To reduce costs, the ailing e-business software maker says it will shear 400 jobs by the end of the year.

Alorie Gilbert Staff Writer, CNET News.com
Alorie Gilbert
writes about software, spy chips and the high-tech workplace.
Alorie Gilbert
E-business software maker Commerce One said Friday that it plans to cut 400 jobs, or 36 percent of it staff, by the end of the year to reduce costs.

The ailing firm, once a star of the business software industry, has over the past year cut nearly 70 percent of its staff in several rounds of layoffs. The Pleasanton, Calif.-based company issued profit warnings earlier this year. It completed a 1-for-10 reverse stock split in September after its shares slipped below $1 for several months.

Commerce One fell on hard times after pinning its business on so-called e-marketplaces, which are virtual trading posts where companies were supposed to buy and sell all kinds of business supplies.
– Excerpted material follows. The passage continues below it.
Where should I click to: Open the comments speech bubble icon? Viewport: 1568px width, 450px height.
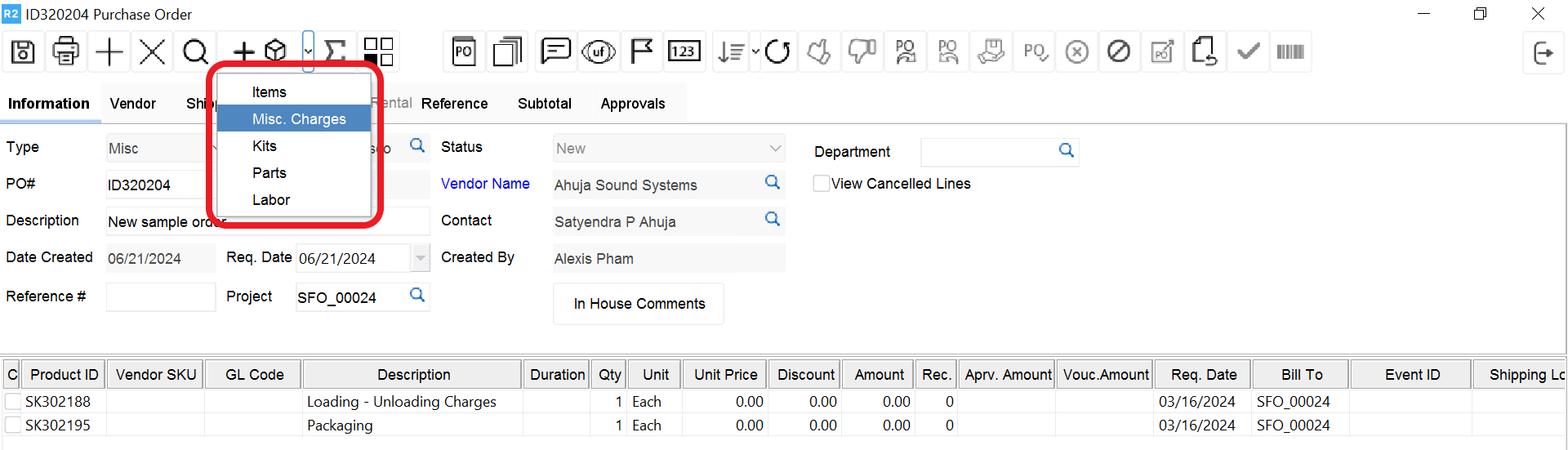[x=555, y=52]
E-marketplaces never materialized the way companies like Commerce One, Ariba and VerticalNet had predicted.

PurchasePro, another e-marketplace evangelist, filed for bankruptcy protection last month and agreed to sell its assets to privately held software maker Perfect Commerce.

Commerce One, which ended its third quarter last week, plans to report financial results on Oct. 23.